Electronic goods contain a lot of valuable metals that can be extracted, recycled or reused in the manufacture of new products.

Ranvir S. Nayar

It would be a colossal mistake to allow the current situation, in which nothing tangible is done to regulate the management of e-waste around the world, to continue. This so-far lackadaisical approach needs to change immediately but this will happen only when significantly more public pressure is applied to governments to deal with rapidly growing mountains of e-waste.

There is a clear path to get us there. Look, for example, at how, in face of growing public awareness about the mortal threat posed by increasing plastic pollution, many governments have now banned production of some categories of plastics and imposed strict rules governing the production, use and disposal of many plastic products, most notably single-use grocery bags.

But in absence of any significant pressure on the electronics industry, the problem of managing e-waste has so far been largely ignored. Yet it is not the case that solutions are extremely difficult to imagine or implement. Europe has taken some initial steps to address this, all of which have been in the right direction, but they need to be tightened and enforced more strictly.
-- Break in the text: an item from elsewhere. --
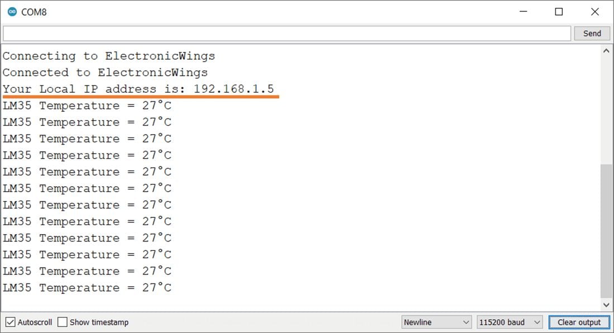The width and height of the screenshot is (614, 333).
Task: Open the Newline line-ending dropdown
Action: click(436, 322)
For instance, one of the biggest issues with electronics products is that, in wealthy countries at least, the cost of repair is often more than, or at least close to, the cost of buying a brand new product. In an attempt to tackle this, the EU has passed a law demanding manufacturers make it simpler for their products to be repaired, even outside of their own official service networks. It has also introduced a mandatory requirement that companies ensure sufficient supplies of spare parts for their products are available for a set period of time — say 5 or 10 years — so that consumers know devices can be repaired even when they are no longer the latest model.

Another requirement that has been introduced by the EU, again a no-brainer, is standardization of at least common accessories, such as chargers, across all brands. From the end of this year, for example, it will be mandatory for all smartphones, tablets and digital cameras to come with a USB-C charger.

This measure alone is expected to reduce e-waste in the EU region by at least 11,000 tonnes a year. This might seem like a very small amount, compared with the 62 million tonnes of e-waste generated annually, but it will be through the adoption of small measures such as this that the issue of e-waste will be tackled, to a large extent.

Another measure, which could be implemented even in the face of opposition from manufacturers, is to make companies more responsible for all their products throughout their life cycles, even after they stop working or when consumers want to replace them with upgraded versions.

Governments can enact legislation making it mandatory for manufacturers to “buy back” old products when consumers upgrade to a newer version, or even if they simply decide to stop using it.

Electronic goods contain a lot of valuable metals that can be extracted, recycled or reused in the manufacture of new products. By making it mandatory for manufacturers to buy back old versions of their products, therefore, governments can ensure companies invest in creating a so-called “reverse supply chain,” the purpose of which is to obtain used products from consumers, return them to the factory and recover the valuable parts and materials that can be recycled and reused.

Certainly, businesses might be opposed to some of these measures, not least because their margins are best served by selling regularly upgraded new products, and recovering and recycling their older products would force them to invest in services and processes that are nowhere near as glamorous as an exciting new product launch.

But the challenges the world faces in finding ways to deal with the rapidly rising amount of e-waste in a safe manner are now so many and so large that regulators and governments must cast aside any concerns about glamour and prestige, and instead display some grit in grappling with the problem.

  • Ranvir S. Nayar is the managing editor of Media India Group and founder-director of the Europe India Foundation for Excellence.